BEIRUT (Reuters) - Turkish-backed Syrian rebels seized several villages from Islamic State on Saturday near Turkey's border with Syria, in further advances against the jihadist group, the insurgents and monitors said.

The Hamza Brigade, a group fighting under the banner of the Free Syrian Army, said it had taken control of Arab Ezza, a village near which Turkish warplanes carried out air strikes on Friday.

A source in the Failaq al-Sham rebel group said FSA factions had also captured the villages of Fursan, Lilawa, Kino and Najma just south of Arab Ezza.

The Syrian Observatory for Human Rights monitoring group confirmed that the rebels had taken several villages.

Turkey last week launched its first major incursion into Syria since the civil war began five years ago.
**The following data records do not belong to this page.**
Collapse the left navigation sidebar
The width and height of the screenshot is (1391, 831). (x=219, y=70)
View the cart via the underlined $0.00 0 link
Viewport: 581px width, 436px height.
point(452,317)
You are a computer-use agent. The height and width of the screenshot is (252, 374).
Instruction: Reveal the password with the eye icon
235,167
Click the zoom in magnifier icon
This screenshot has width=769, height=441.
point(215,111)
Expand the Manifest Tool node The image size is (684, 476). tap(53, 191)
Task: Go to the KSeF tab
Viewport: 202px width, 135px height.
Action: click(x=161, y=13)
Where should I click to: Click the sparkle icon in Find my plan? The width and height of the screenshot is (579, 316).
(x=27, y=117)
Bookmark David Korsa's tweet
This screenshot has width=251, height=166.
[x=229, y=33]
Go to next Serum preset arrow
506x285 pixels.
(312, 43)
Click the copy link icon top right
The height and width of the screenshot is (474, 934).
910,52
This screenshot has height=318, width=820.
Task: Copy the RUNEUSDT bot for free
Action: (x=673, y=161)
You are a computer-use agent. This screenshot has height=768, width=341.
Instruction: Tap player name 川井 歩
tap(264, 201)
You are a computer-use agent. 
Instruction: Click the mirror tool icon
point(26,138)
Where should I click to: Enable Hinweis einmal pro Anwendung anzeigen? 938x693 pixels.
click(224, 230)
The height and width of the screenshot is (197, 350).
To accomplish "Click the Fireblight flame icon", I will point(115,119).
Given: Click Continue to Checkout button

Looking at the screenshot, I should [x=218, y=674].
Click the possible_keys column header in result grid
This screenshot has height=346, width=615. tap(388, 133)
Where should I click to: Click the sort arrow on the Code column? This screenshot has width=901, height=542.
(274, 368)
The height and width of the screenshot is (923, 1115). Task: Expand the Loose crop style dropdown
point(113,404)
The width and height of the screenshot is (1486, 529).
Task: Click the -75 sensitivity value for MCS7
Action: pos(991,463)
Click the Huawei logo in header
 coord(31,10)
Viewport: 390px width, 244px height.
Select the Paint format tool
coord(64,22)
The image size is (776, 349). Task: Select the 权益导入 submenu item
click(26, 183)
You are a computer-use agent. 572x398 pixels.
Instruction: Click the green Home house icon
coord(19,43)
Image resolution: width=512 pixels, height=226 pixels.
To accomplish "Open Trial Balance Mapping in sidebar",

Its tanks and warplanes are backing rebels who are fighting separately against both Islamic State and the Kurdish YPG militia.

Ankara's offensive has alarmed the West, with Washington saying that action aimed at the YPG, part of a U.S.-backed coalition also fighting against Islamic State, risks undermining the broader goal of ridding Syria of the jihadist group.

Turkish forces and their Syrian rebel allies began the Aug. 24 offensive by seizing Jarablus, a Syrian frontier town, from Islamic State, before turning their sights on what the army said were YPG positions. The YPG denied they were there.

Arab Ezza is about 30 km (20 miles) west of Jarablus.

(Reporting by John Davison and Tom Perry; Editing by Andrew Bolton)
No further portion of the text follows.